Extract start

I have no math background and currently revamping basic formulas and math vocabulary, however slowly by slowly I gain better understanding of the quantitative section. Though this question I simply cannot figure out. So if anyone could explain to me the most simplified way to calculate these kind of formulas:

Question 16:

Page 22.

Explanation Page: 52

If V3 - 2x = V2x + 1 then, 4x 2 =

ANSWER is E (6x -1)

What I want to know is the fastest way to calculate this and also where do I start. I understand when to ROOT or SQUARE but do I calculate the root first of V3 for example minus 2?

Sorry for the confusion.

Thanks

The given method is pretty much the best way to go about it.

The equation \(\sqrt{3 - 2x} = \sqrt{2x} + 1\) is satisfied for very few values of x. You need to find what 4x^2 is in case of those values of x. So you manipulate the given equation to get 4x^2.

Extract end
Dataset content start

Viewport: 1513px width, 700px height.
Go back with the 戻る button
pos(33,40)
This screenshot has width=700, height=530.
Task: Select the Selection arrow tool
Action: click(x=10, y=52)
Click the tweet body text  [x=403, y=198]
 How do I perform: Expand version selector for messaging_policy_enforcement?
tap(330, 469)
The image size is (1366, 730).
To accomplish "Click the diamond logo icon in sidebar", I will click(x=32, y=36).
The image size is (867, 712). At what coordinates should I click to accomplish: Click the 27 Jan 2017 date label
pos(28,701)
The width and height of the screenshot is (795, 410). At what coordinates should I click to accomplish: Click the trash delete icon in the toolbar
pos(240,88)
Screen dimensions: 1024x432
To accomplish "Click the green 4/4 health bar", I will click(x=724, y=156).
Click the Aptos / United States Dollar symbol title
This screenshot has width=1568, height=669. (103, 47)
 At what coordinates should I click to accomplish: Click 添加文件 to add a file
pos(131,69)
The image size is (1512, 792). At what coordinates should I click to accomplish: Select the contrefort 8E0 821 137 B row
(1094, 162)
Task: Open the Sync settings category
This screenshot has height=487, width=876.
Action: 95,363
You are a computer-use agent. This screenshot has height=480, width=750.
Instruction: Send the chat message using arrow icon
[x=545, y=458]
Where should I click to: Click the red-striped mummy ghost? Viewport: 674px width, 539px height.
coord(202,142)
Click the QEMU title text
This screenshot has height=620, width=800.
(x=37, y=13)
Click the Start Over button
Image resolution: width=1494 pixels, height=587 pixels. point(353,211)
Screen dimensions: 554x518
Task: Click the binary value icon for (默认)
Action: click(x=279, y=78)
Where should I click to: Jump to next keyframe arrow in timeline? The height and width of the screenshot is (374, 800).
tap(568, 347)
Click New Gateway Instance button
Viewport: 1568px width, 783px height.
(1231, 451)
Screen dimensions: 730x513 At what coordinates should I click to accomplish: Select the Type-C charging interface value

Dataset content end

▶ **Tasks for this exercise**
**A)** According to the forum thread, which page holds the explanation for Question 16?
**B)** Duplicate the part of the records that opens with the line containing "Where should I click to: Click" and closes with the line containing "(x=37, y=13)".

▶ **Task-by-task solutions**
**A)** Page 52.

**B)**
Where should I click to: Click the red-striped mummy ghost? Viewport: 674px width, 539px height.
coord(202,142)
Click the QEMU title text
This screenshot has height=620, width=800.
(x=37, y=13)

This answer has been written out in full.